### Texte extrait
..............................
MINEUR ET MAJEUR

Par: (pas credité)


Aux Assises de Versailles se déroule actuellement un procès dont
on nous dit (sur certains médias, ou dans les dépêches d'agence)
qu'il va juger une affaire de viol sur mineurs de 15 ans. "Mineure
de 15 ans "? On a compris qu'il s'agit d'une jeune fille de moins
de 15 ans au moment des faits. Ce genre d'expressions se répand :
mineur de moins de 15 ans, de moins de 18 ans. Sont-elles
correctes ? D'un point de vue strictement grammatical, non.
L'adjectif "mineur" ne se construit pas ordinairement avec un
complément. On devrait dire mineur tout court (= qui n'a pas
atteint la majorité légale, donc qui a moins de 18 ans selon la
législation en vigueur en France depuis 74). Ou alors, on précise :
mineur de moins de 12 ans etc., c'est-à-dire un mineur qui -
précision supplémentaire - a moins de 12 ans. Mais comme
le mot "mineur" est apparenté à l'adverbe "moins", on peut avoir
l'impression de faire un pléonasme, de répéter deux fois la même
chose si l'on dit "mineur de moins de..." C'est ce qu'on appelle
un phénomène d'hypercorrection : on fait une faute en voulant être
trop correct, et on voit le mal où il n'est pas. Pourtant, on sait
bien qu'au cinéma, on parle d'un film interdit au moins de 18 ans
(ou interdit aux mineurs). Mais la tendance hypercorrectrice gagne
du terrain.
..............................
Éléments enregistrés:
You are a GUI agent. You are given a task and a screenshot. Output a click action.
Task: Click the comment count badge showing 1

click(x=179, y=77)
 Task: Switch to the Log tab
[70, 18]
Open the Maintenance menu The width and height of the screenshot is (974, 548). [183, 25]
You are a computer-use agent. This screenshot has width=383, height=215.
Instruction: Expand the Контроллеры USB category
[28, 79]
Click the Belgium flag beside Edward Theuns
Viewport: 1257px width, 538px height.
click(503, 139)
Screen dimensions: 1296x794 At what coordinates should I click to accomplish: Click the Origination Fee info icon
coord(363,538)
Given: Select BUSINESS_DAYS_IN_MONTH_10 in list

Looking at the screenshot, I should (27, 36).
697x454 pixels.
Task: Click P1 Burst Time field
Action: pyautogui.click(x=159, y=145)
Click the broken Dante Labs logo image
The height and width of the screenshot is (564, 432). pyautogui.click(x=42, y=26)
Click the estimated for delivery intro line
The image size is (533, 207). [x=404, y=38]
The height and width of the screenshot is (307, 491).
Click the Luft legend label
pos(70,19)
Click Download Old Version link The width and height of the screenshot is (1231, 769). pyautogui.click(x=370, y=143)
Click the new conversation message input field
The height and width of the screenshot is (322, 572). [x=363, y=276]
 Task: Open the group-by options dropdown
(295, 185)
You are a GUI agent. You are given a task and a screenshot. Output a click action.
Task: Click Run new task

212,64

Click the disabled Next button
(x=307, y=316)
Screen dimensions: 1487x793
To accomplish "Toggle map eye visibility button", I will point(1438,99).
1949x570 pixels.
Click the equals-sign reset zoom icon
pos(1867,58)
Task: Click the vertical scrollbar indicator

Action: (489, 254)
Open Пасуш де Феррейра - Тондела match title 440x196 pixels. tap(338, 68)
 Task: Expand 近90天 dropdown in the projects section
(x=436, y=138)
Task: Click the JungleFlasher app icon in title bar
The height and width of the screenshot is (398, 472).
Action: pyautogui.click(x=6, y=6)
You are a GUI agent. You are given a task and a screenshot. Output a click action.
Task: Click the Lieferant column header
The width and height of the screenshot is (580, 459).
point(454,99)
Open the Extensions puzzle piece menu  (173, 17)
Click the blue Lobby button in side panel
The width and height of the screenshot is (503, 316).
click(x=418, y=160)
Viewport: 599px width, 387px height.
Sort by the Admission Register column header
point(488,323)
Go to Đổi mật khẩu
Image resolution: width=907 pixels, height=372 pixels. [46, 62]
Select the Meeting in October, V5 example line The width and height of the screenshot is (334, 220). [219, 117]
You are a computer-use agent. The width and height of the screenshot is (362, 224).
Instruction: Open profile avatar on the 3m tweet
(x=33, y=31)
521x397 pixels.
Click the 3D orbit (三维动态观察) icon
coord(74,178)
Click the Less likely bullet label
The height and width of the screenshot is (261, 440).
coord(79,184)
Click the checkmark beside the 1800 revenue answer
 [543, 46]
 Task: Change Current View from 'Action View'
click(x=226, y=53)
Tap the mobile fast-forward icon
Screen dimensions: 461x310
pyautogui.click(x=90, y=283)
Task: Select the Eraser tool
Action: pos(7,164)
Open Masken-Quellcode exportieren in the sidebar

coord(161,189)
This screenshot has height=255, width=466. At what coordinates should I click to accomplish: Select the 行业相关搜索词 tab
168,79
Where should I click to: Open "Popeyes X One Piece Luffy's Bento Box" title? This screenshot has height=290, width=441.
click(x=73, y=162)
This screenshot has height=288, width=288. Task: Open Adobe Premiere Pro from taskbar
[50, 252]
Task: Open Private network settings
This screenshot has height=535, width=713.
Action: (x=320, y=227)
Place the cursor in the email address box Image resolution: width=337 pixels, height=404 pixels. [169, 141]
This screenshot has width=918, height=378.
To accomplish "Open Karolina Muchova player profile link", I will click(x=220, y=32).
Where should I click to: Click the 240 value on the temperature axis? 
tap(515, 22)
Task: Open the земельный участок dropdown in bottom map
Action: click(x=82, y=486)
..............................
### Tâches à réaliser
a) D'après le texte sur l'adjectif « mineur », pourquoi dire « mineur de moins de... » peut-il donner l'impression de faire un pléonasme ? Répondez en une à trois phrases.
b) Répondez à ces questions sur le texte sur l'adjectif « mineur » :
(i) Où se déroule le procès mentionné au début ?
(ii) Depuis quand la législation en vigueur en France fixe-t-elle la majorité légale à 18 ans ?
(iii) Comment le texte définit-il le phénomène d'hypercorrection ?
c) Poursuivez le texte sur l'adjectif « mineur » après sa dernière phrase.

### Réponses par tâche
a) Le mot « mineur » est apparenté à l'adverbe « moins ». Dire « mineur de moins de... » peut donc sembler répéter deux fois la même chose.

b)
(i) Aux Assises de Versailles.
(ii) Depuis 74.
(iii) On fait une faute en voulant être trop correct, et on voit le mal où il n'est pas.

c)
Le couple "mineur/majeur" se trouve dans des registres bien
différents. Le vocabulaire légal, on l'a vu, où il fait référence
à l'âge et à la responsabilité. (cf. brigade des mineurs). Mais les
mots sont employés dans le langage courant : "on verra ça à ta
majorité", et même parfois dans des expressions familières comme
"majeur et vacciné" = responsable de ses actes, et, par
conséquent, qui n'a pas besoin de conseils importuns. Pourquoi
spécialement vacciné ? On ne sait pas.

"Mineur/majeur" renvoie bien sûr à l'opposition moins/plus et ils
sont de la même famille que minimum/maximum. On les trouve dans
certains emplois assez techniques, notamment en musique : les
gammes, les modes mineurs ou majeurs se définissent par rapport à
un intervalle de tierce plus ou moins grand.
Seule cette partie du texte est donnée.